** ARBEITSANWEISUNG **
Extrahiere den folgenden Auszug über Sebastian Dunkelberg vollständig und wortgetreu, einschließlich der Überschrift.

** AUSZUG **
■ ■ ■ ■ ■

Sebastian Dunkelberg wollte Geistlicher werden. Er ging zum Theater – und schult jetzt Pastoren

Wo fühlt sich ein Mensch zu Hause? Dort, wo er sich selbst treu bleiben kann. Wo er eine Ansprache findet, die er versteht. Wo er in seinen Schwächen gehalten und in seinen Stärken bestärkt wird. Es gibt Zeiten im Leben, da braucht der Mensch diesen Ort. Um aufzutanken und sich fallen zu lassen. Und es gibt Zeiten, da braucht man die Distanz, um sich abzunabeln, neue Wege zu gehen, sich auszuprobieren. Vielleicht lässt sich die Rolle der Kirche im Leben des Hamburger Schauspielers Sebastian Robert Maria Dunkelberg auf diese Weise am treffendsten beschreiben. Als einen Ort, an dem er viel über sich gelernt hat. Die Kirche hat ihn geprägt. Ohne sie wäre er nicht dort, wo er heute steht.

■ ■ ■ ■ ■

** BEREITGESTELLTES MATERIAL **
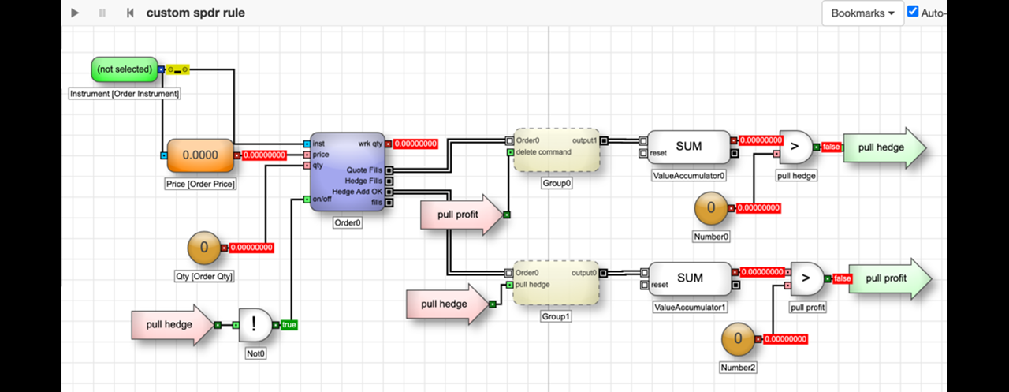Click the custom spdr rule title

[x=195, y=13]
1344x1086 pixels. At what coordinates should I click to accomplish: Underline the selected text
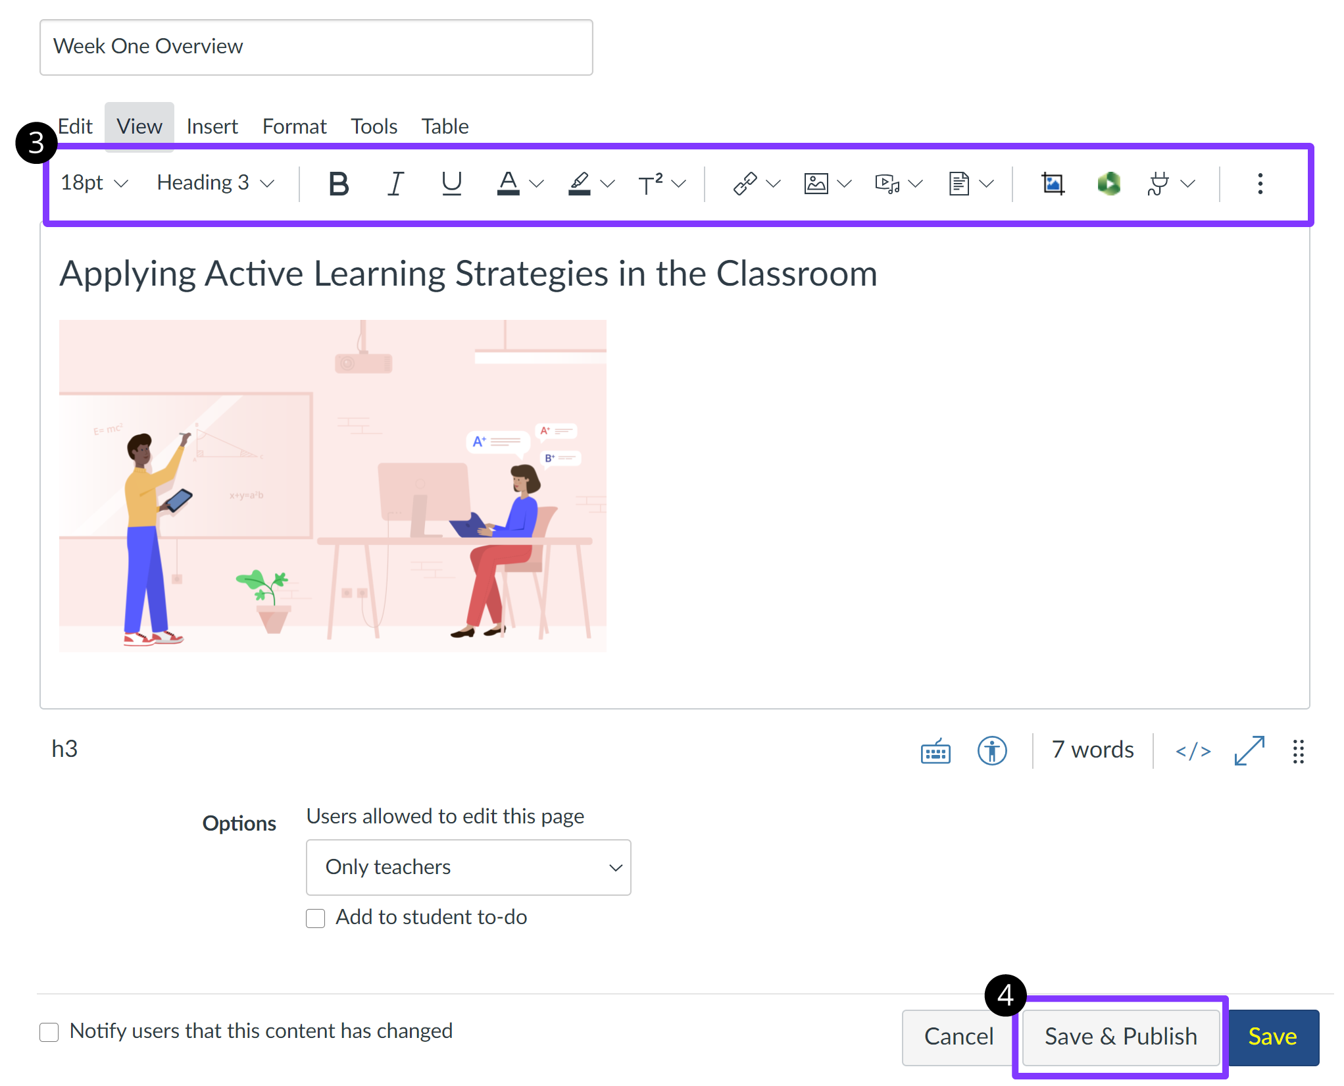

■ ■ ■ ■ ■

** VOLLSTÄNDIGE ANTWORT **
Sebastian Dunkelberg wollte Geistlicher werden. Er ging zum Theater – und schult jetzt Pastoren

Wo fühlt sich ein Mensch zu Hause? Dort, wo er sich selbst treu bleiben kann. Wo er eine Ansprache findet, die er versteht. Wo er in seinen Schwächen gehalten und in seinen Stärken bestärkt wird. Es gibt Zeiten im Leben, da braucht der Mensch diesen Ort. Um aufzutanken und sich fallen zu lassen. Und es gibt Zeiten, da braucht man die Distanz, um sich abzunabeln, neue Wege zu gehen, sich auszuprobieren. Vielleicht lässt sich die Rolle der Kirche im Leben des Hamburger Schauspielers Sebastian Robert Maria Dunkelberg auf diese Weise am treffendsten beschreiben. Als einen Ort, an dem er viel über sich gelernt hat. Die Kirche hat ihn geprägt. Ohne sie wäre er nicht dort, wo er heute steht.